Alarmstufe Rot für den Glasfasermarkt: Profitieren die Deutsche Telekom und das Monopol der Zukunft?
2024-11-09
Autor: Leonardo
Die Deutsche Telekom könnte aus dem Aus der Ampel-Koalition erheblich profitieren, warnt der Branchenverband Anga. Aufgrund der fehlenden parlamentarischen Mehrheit in der Bundesregierung könnten essentielle Gesetze, die den Wettbewerb im Glasfaserausbau fördern sollen, auf der Strecke bleiben.
Eine aktuelle Marktstudie verdeutlicht die Sorgen des Anga, welche besagt, dass das ambitionierte Ziel der Bundesregierung, bis 2030 flächendeckend Glasfaser in Deutschland auszubauen, kaum erreichbar ist. Momentan sind nur etwa ein Drittel der Wohngebäude mit Glasfaseranschlüssen ausgestattet. Bei dem aktuellen Ausbau-Tempo wäre eine vollständige Anbindung der Wohngebäude erst im Jahr 2034 möglich. Dies wirft Fragen auf, ob die Wettbewerber in der Lage sind, weiterhin schnell auszubauen.
Ein zentrales Problem ist, dass die Deutsche Telekom möglicherweise die Abschaltung ihrer Kupfernetze absichtlich hinauszögert. Der Konzern hat ein starkes finanzielles Interesse daran, in Gebieten, in denen Glasfaserprojekte von Wettbewerbern geplant sind, das Kupfernetz weiter zu betreiben und zu vermarkten. Diese Taktik könnte die Nutzerzahlen auf den Glasfasernetzen reduzieren und damit auch die finanziellen Anreize für andere Anbieter, ihre Netze auszubauen.
Die Notwendigkeit eines zügigen Glasfaserausbaus wird durch die exponential steigende Datenlast verdeutlicht: Laut der Studie könnte sich der Datenbedarf pro Anschluss bis 2030 um das 2,4- bis 3,7-fache erhöhen. Herkömmliche DSL-Anschlüsse werden dann nicht mehr in der Lage sein, moderne Anwendungen wie KI-gesteuerte Video-Streaming-Dienste oder Cloud-Gaming adäquat zu unterstützen.
Die Vorwürfe gegen die Telekom sind nicht neu. Seit Jahren wird argumentiert, dass das Unternehmen Glasfaserprojekte der Konkurrenz absichtlich sabotiert, indem es in bestimmten Regionen nur aktiv wird, wenn dort ein Mitbewerber Ausbaupläne hat. Die Telekom hat diese Vorwürfe stets zurückgewiesen.

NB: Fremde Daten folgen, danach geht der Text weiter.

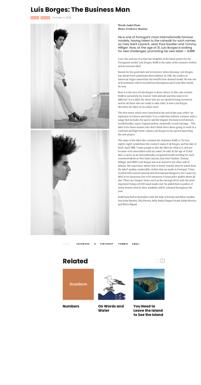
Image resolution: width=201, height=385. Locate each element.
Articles (34, 17)
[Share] (83, 244)
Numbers (71, 306)
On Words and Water (111, 308)
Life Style (45, 17)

Ein weiteres wichtiges Thema ist die bevorstehende Abschaltung der Kupfernetze, die in den kommenden Jahren an Dringlichkeit gewinnen könnte. Der Anga fordert eine rasche Reaktion der Bundesnetzagentur, um wettbewerbswidriges Verhalten beim Übergang zu Glasfasernetzen zu verhindern. Es besteht die Sorge, dass die Telekom im Zuge solch verzögerter Entscheidungen einen Wettbewerbsvorteil erlangen könnte – ein Szenario, das zu einer Re-Monopolisierung im Glasfaserbereich führen könnte.

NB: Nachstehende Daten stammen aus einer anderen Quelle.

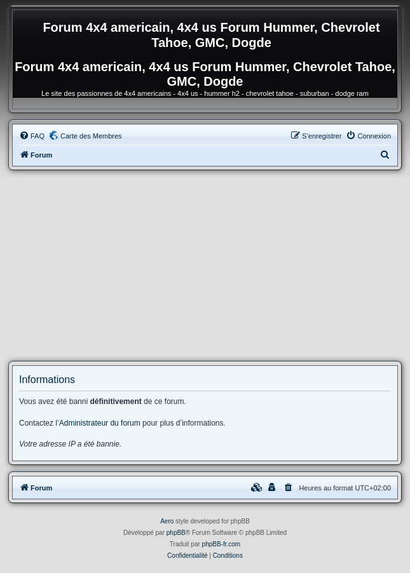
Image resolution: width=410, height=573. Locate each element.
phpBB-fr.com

„Das Ende der Ampel-Koalition darf nicht dazu führen, dass entscheidende Maßnahmen in der digitalen Agenda verschleppt werden“, so Anga-Präsident Thomas Braun, der auf einer Veranstaltung anlässlich des 50-jährigen Bestehens des Verbands sprach. Auch Führungspersönlichkeiten von Netzbetreibern wie Vodafone, Deutsche Glasfaser und Tele Columbus unterstützen diesen Aufruf zur dringenden politischen Intervention.
Die Unsicherheit über politische Entscheidungen könnte dazu führen, dass Wettbewerber und Kunden länger auf dringend benötigte Fortschritte im Glasfaserausbau warten müssen. Sollte es im Jahr 2025 zu Neuwahlen kommen, könnte sich die Bildung einer neuen Koalition weiter verzögern und bestehende Projekte zusätzlich bremsen.
Besonders besorgniserregend ist die mangelnde Geschwindigkeit der aktuellen Regulierung im Bereich des strategischen Überbaus, die bereits als problematisch angesehen wird. Obwohl das Bundesdigitalministerium im Laufe des Jahres einen Monitoring-Zwischenbericht veröffentlicht hat, blieben klare Handlungen und Erkenntnisse aus. Branchenneutrale Beobachter warnen darüber hinaus vor einer zu großen Nähe der Behörden zur Deutschen Telekom, die nach wie vor etwa 30 Prozent der Unternehmensanteile in staatlichem Besitz hält.